Figure 4-23 Amorphous Silicon (a) and Crystalline Silicon (b) Power Loss When Blocked Solar Cell Module
If the solar cell will inevitably be blocked, should try to use amorphous silicon solar cells.
In order to reduce the shadow of the impact of solar cell components in the junction box are often equipped with bypass diodes. For the function of the bypass diode, please refer to Chapter 5, Section 5.2.
If rooftop PV systems are installed with unavoidable shadows, it is best not to create shadows on multiple component strings, as shown in Figure 4-24 (c). Figure 4_24 (a) and Figure 4_24 (c), because the string voltage of the same component, in some cases is possible, but not worth recommending. As shown in Fig. 4_24 (b), the power balance of each component string is the worst, and the grid-connected inverter can not be in the best working condition, which will lead to a large reduction of power generation. This situation should be avoided as far as possible.
(3) the square of the solar cell temperature and ventilation
Solar cells and buildings should also pay attention to solar array square ventilation design • to avoid the solar cell array temperature is too high, resulting in lower power efficiency (crystalline silicon solar module junction temperature exceeds 25 ℃, the rise of 1 ℃ power loss of about 4% .The solar cell phalanx temperature rise and the installation location and ventilation .De solar energy society on this situation specifically tested, the following are given different installation and different ventilation conditions, the solar cell phalanx Measured temperature rise situation:
• As an upright wall material, there is no ventilation, the temperature rises and the power loss is 9%.
• As a roofing material, there is no ventilation, the temperature rise is very high, power loss of 5.4%;
• Installed in the south elevation, poor ventilation, high temperature rise, 4.8% power loss;
• Installed on sloping roofs with poor ventilation, high temperature rise, 3.6% power loss;
• Installed on a sloped roof, with good ventilation, high temperature rise, 2.6% power loss;
• Equipped with flat roof, good ventilation, high temperature rise, 2.1% power loss;
• Common installation on the roof, there is a large ventilation gap, the smallest temperature loss.

Figure 4-24 An example of a shadow produced by a solar array(A) One component of each system is shadowed;

Figure 4-24 An example of a shadow produced by a solar array(B) One and two components of the two systems are shadowed;

Figure 4-24 An example of a shadow produced by a solar array(C) 3 shadows on one system; 

Figure 4-24 An example of a shadow produced by a solar arrayComponents without shadows;A shadow-generated component;

(4) the choice of solar cell components
In addition to generating electricity, but also consider other functions, such as indoor and outdoor isolation, rain, wind, heat insulation, noise, shade, beautiful, but also consider the use of solar cells and solar energy, And as a building material for the architectural designer selection.

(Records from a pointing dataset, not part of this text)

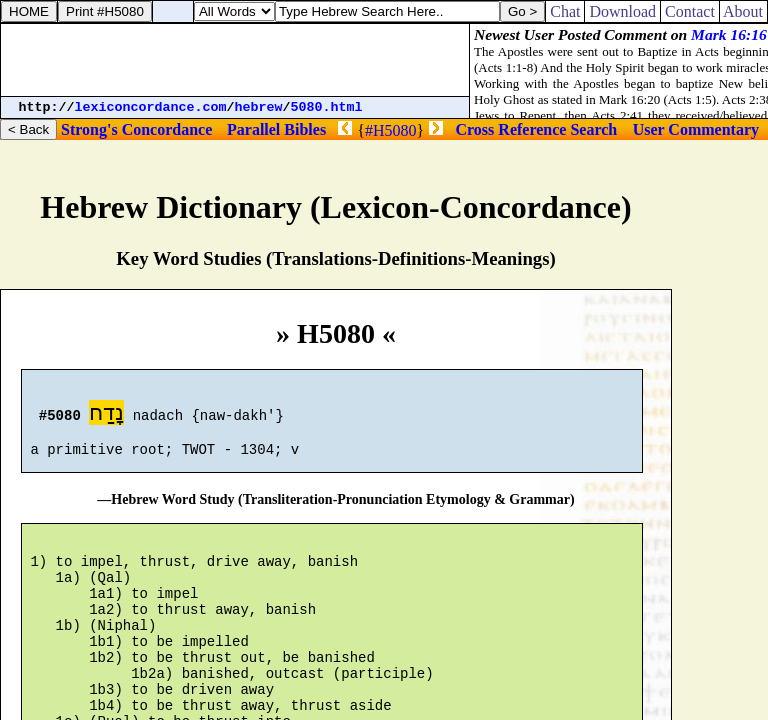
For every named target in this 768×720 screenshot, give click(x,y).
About (743, 11)
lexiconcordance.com (151, 107)
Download (622, 11)
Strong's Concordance (136, 129)
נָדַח (106, 415)
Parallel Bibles (276, 129)
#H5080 (391, 130)
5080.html (327, 107)
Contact (690, 11)
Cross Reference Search (537, 129)
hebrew (259, 107)
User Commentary (696, 129)
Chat (565, 11)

In order to facilitate integration with the building and installation, the solar cell module can be made into a solar cell tile, can also be made special bracket or rail, easy to install the ordinary solar cell components, in order to facilitate the installation, combined with building solar modules (Figure 4-25), and the junction box is usually mounted on the side of the module rather than on the back (Figure 4-26) as in a normal assembly.

(Figure 4-25

Solar modules can also be combined with a variety of different glass to create a special glass curtain wall or skylight, such as insulation glass components, anti-UV glass components, acoustic glass components, laminated safety glass components and anti-theft or bulletproof glass components, fire components etc.